LWN.net Weekly Edition for April 23, 2009
[LWN subscriber-only content]
Faster updates with yum-presto
Keeping up with an active distribution like Fedora consumes a fair amount of time, but also bandwidth. Depending on the frequency that a yum update is performed, hundreds of megabytes—or even gigabytes—can be required to bring the system up to date. A recent experiment in rawhide uses deltarpms and the yum Presto plugin to significantly reduce the size of the packages that needed to be retrieved. The experiment looks to be largely successful which means that Fedora will likely make the deltarpm files available more widely as part of Fedora 11.
The idea behind deltarpms is not a particularly new one, but the visibility has been raised by the recent Fedora Presto test day. The tools to build deltarpms were originally created by Michael Schröder of SUSE and have been around for a few years. Basically, the tools generate a binary difference (i.e. diff) between the new and old rpm files and create an rpm that just contains the differences (a drpm). Because package changes are typically fairly small and localized, the size difference between the new rpm and the drpm can be quite substantial.
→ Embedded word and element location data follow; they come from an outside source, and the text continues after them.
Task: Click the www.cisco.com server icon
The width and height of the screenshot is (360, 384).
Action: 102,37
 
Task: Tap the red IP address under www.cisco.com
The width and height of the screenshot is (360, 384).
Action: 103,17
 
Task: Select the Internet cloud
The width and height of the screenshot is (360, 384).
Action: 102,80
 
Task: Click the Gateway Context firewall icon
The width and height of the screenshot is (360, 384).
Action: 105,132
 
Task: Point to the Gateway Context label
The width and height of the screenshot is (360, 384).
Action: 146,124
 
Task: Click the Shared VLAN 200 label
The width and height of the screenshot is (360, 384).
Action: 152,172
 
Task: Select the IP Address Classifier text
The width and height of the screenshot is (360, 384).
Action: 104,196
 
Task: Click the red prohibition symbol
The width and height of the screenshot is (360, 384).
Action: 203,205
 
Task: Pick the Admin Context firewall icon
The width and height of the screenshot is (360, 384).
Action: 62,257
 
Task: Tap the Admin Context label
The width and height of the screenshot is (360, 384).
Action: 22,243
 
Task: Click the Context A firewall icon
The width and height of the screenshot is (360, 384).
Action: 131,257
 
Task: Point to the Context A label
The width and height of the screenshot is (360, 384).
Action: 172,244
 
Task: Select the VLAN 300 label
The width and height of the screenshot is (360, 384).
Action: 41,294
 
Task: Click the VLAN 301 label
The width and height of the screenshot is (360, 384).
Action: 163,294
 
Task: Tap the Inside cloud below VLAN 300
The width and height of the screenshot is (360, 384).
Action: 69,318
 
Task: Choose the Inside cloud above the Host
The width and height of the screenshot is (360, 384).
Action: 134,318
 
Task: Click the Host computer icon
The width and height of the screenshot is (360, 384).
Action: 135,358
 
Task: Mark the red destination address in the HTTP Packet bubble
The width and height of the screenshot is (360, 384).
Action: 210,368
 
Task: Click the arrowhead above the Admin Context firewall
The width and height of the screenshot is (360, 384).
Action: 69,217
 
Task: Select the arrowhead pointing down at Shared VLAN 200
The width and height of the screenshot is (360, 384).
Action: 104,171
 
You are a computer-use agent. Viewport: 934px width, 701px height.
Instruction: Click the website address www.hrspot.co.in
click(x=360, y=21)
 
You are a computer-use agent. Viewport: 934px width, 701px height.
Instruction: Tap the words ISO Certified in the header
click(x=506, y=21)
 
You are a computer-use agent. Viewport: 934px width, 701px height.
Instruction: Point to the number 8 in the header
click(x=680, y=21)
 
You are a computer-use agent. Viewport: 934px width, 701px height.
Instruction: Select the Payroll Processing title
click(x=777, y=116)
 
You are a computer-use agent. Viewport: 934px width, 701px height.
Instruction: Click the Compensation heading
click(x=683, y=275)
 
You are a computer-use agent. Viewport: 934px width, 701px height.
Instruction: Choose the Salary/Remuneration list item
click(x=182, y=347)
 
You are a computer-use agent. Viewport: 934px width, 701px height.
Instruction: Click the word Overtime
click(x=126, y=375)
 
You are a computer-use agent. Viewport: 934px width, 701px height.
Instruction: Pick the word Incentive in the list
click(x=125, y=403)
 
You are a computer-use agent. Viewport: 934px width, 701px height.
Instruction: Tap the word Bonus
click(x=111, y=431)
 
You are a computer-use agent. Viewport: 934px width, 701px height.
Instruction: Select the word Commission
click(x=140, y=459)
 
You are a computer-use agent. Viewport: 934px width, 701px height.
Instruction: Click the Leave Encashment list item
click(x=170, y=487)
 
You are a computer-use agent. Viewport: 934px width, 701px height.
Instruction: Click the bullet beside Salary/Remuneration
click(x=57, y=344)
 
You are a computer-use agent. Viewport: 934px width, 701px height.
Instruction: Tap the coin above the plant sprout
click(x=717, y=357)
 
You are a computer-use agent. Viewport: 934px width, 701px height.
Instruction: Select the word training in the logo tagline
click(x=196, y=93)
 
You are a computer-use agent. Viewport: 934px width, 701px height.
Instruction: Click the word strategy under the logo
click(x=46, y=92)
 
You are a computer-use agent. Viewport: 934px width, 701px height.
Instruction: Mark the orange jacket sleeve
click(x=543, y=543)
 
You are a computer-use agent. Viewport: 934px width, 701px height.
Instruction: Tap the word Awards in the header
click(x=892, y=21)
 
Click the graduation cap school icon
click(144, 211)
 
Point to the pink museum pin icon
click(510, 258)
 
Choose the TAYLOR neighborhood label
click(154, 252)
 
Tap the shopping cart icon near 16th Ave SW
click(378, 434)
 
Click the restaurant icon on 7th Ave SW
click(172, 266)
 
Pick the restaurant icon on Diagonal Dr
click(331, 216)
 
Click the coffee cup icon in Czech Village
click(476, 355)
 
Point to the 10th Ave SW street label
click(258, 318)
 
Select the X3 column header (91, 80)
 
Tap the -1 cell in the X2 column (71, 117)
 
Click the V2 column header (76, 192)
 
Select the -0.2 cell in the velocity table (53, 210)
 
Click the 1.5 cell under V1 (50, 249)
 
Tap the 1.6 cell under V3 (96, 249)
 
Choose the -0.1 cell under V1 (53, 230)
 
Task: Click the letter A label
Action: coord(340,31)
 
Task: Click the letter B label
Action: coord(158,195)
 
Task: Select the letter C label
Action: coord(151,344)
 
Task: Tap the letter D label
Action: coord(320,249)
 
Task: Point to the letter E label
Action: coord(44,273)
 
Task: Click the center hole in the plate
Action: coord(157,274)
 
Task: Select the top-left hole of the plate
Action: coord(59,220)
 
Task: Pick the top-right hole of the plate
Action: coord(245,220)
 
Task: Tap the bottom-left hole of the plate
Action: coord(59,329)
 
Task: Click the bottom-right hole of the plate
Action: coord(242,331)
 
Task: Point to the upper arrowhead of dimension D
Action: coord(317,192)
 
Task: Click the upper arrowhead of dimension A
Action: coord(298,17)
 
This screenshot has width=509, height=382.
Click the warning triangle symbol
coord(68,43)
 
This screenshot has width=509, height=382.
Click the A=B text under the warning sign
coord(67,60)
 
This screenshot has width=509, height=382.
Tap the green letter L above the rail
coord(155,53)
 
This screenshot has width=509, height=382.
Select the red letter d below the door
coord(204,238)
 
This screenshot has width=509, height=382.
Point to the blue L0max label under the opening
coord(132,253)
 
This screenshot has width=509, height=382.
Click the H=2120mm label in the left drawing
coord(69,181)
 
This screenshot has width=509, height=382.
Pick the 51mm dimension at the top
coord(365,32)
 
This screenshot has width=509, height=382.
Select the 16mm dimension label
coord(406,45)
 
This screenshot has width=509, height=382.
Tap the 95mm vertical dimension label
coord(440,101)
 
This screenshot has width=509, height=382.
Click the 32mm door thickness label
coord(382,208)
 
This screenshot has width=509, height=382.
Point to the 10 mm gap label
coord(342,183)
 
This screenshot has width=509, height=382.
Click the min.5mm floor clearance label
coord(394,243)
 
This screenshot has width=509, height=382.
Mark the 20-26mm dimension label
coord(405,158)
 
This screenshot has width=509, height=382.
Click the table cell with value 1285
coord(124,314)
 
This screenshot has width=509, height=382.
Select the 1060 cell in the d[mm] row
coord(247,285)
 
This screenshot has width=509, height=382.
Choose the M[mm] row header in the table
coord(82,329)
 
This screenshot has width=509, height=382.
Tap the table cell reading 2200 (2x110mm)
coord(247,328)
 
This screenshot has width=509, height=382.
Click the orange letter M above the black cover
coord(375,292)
The deltarpm tools do not require that the old rpm be present on the system when installing, instead they can reconstruct the state of the old rpm from the installation itself. As long as there is a drpm corresponding to the difference between the version currently installed and the version that needs to be installed, Presto will choose the more bandwidth-efficient package to download. If the deltarpm tools are unable to reconstruct the new rpm from the installed files and drpm—due to a local configuration file change for example—Presto will fall back to downloading the full rpm of the updated package.
For rawhide users, trying Presto out is quite simple:
yum install yum-prestowhich will install and enable the Presto plugin. Using it to update rawhide on April 22 would normally have required 68M, but using the drpms available (20 of 21 packages that needed updating) reduced that to 23M for a 66% reduction. There is a substantial pause after the packages have been downloaded while the deltarpm tools rebuild the rpms from drpms—in this case something on the order of one to two minutes. For someone at the end of a low-medium bandwidth link (or someone who pays by the the amount transferred), that tradeoff is likely to be a good one.
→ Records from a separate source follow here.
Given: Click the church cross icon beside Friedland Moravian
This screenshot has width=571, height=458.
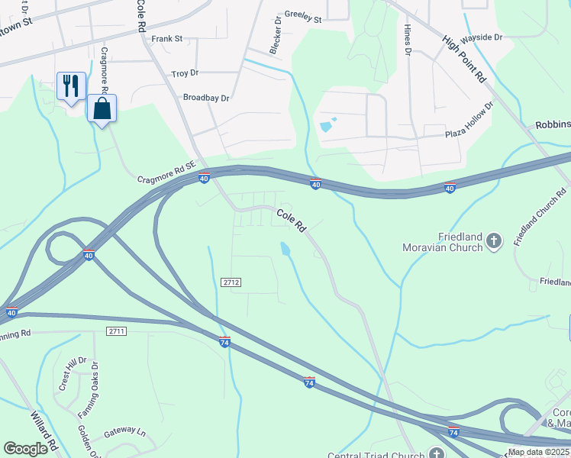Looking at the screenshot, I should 494,242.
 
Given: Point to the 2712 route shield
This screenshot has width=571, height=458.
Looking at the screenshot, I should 232,282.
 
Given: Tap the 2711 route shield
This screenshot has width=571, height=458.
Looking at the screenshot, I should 116,331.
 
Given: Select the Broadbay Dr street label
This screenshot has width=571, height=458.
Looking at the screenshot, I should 206,98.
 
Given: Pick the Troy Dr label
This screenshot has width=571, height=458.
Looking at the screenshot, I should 185,73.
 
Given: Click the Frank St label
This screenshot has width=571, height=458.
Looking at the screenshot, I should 167,38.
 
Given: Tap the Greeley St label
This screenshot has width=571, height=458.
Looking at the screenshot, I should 303,15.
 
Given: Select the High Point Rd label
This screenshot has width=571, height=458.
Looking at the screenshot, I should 464,58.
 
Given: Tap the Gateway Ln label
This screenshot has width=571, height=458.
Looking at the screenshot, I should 124,431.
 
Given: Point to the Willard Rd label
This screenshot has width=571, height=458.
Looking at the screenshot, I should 43,431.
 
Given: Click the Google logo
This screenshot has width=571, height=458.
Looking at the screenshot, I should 25,448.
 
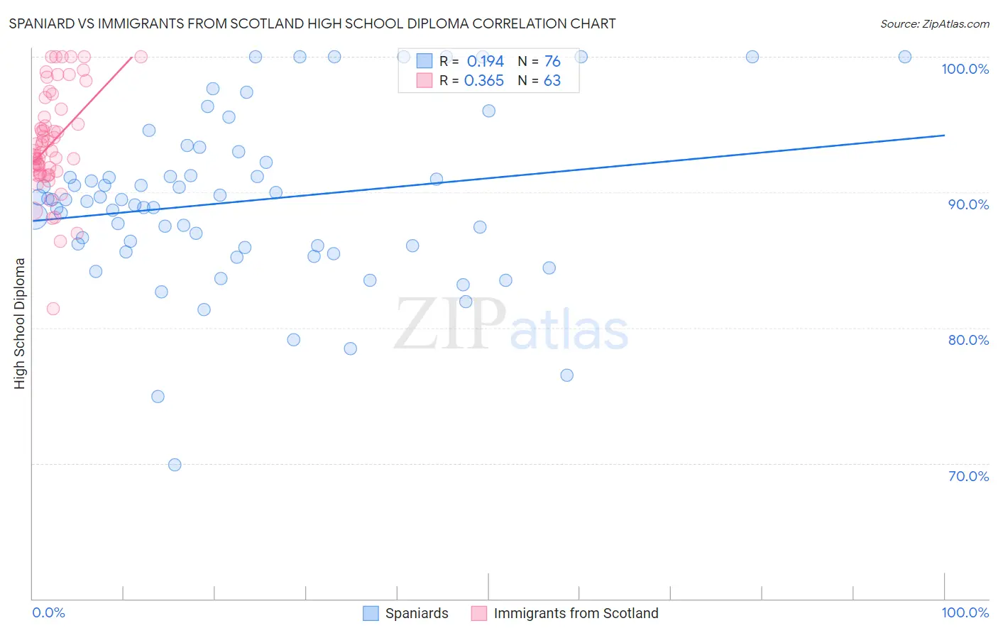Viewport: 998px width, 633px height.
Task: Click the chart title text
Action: pyautogui.click(x=312, y=23)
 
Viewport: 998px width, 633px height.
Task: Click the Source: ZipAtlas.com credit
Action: pyautogui.click(x=934, y=23)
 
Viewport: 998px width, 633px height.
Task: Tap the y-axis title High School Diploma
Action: pyautogui.click(x=20, y=323)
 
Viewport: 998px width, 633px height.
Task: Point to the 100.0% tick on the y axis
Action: pyautogui.click(x=965, y=69)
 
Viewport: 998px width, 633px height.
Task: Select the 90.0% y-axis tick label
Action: pyautogui.click(x=968, y=204)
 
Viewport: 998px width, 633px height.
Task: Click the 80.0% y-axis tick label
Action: pyautogui.click(x=968, y=340)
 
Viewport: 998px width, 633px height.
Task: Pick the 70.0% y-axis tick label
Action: pyautogui.click(x=968, y=476)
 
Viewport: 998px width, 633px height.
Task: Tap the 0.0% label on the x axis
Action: pyautogui.click(x=48, y=612)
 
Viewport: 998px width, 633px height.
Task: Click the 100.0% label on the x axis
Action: pyautogui.click(x=965, y=612)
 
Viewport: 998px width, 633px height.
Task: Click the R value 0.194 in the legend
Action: pyautogui.click(x=485, y=62)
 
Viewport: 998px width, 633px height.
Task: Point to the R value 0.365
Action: pyautogui.click(x=483, y=81)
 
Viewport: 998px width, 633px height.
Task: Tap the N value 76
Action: pyautogui.click(x=552, y=62)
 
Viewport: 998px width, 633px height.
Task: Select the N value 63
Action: pyautogui.click(x=552, y=81)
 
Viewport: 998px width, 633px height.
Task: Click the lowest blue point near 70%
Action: pyautogui.click(x=175, y=465)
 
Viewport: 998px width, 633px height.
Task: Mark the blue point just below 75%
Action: pyautogui.click(x=158, y=397)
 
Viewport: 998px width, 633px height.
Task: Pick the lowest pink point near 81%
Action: pyautogui.click(x=53, y=309)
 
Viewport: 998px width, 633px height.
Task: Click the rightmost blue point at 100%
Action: pyautogui.click(x=905, y=57)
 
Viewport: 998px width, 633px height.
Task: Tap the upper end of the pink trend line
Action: pyautogui.click(x=132, y=57)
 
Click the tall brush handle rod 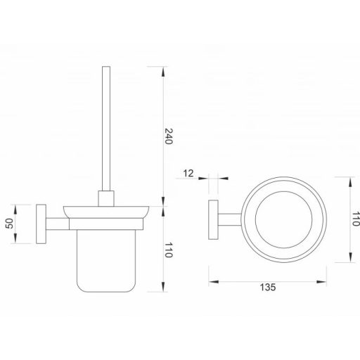107,127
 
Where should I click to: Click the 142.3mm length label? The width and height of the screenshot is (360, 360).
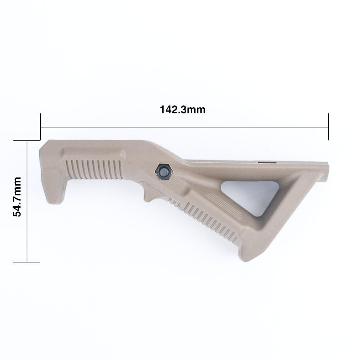(x=183, y=109)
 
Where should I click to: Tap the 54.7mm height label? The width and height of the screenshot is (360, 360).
(x=17, y=196)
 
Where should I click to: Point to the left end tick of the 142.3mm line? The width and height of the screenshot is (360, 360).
(x=40, y=127)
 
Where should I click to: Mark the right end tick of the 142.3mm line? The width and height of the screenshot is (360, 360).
(x=328, y=127)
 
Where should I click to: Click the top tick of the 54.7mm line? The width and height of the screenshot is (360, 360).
(x=27, y=141)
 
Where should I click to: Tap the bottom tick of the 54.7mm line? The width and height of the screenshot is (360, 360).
(x=27, y=262)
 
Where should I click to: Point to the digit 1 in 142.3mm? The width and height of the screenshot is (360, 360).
(x=162, y=109)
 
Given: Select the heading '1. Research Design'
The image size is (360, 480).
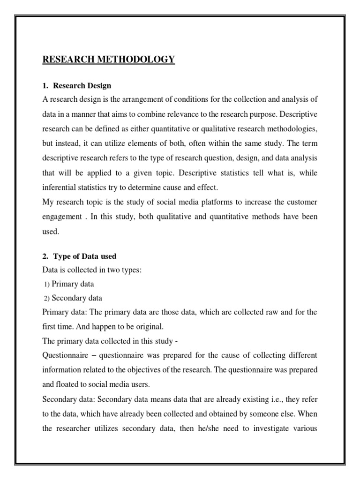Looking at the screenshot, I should (77, 86).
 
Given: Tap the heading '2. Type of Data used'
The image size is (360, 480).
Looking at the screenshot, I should (80, 256).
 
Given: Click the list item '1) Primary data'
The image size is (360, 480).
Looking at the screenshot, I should (68, 284).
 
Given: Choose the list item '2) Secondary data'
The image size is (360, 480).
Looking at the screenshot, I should (73, 298).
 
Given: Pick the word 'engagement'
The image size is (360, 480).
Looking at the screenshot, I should (64, 217).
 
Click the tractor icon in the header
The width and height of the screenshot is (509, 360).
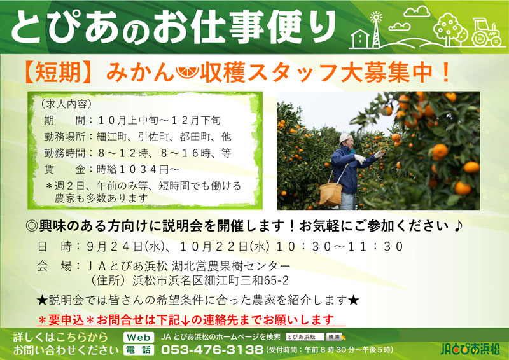click(487, 32)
There are still a few infrastructure glitches on the Fedora side. Part of the reason for the test day and publicizing the new feature was to find and fix those problems before Fedora 11 ships. Because of the way the deltarpm tools work—reading both rpms into memory before doing the diff—and how the Fedora infrastructure builds rpms for all architectures in parallel, only packages smaller than 200M are currently turned into drpms. There are also questions about whether it makes sense to build source and debuginfo drpms. Those types of packages are not widely used so spending repository space and build resources on drpm versions may not be warranted. From a user perspective, though, it all works quite smoothly: install a package and get a lot of bandwidth savings.
SUSE has been using drpms for some time, at least since SUSE Linux 9.3 was released in 2005. Users automatically get drpms when using the zypper tool for package updates and drpms are created for all package updates as long as the diff is smaller than the full rpm. For users that would rather get the full rpm when doing updates, drpms can be disabled in /etc/zypp/zypp.conf.
Presto development is, unsurprisingly, a Fedora Hosted project with a Trac page and Git repository. It would seem that there has been some collaboration with the openSUSE folks on the drpm format and tools so that yum and zypper will interoperate. Given that both are rpm-based tools, it is good to see the two distributions working together.
One could argue, as some have, that there is too much package churn in Fedora. On the other hand, Fedora users do tend to expect very recent, often bleeding-edge, packages. Since that is unlikely to change, Presto will be very welcome for folks whose bandwidth is limited in some way—those who are unconcerned, need not install it. Meanwhile, with less fanfare, SUSE users have been getting those savings for some time.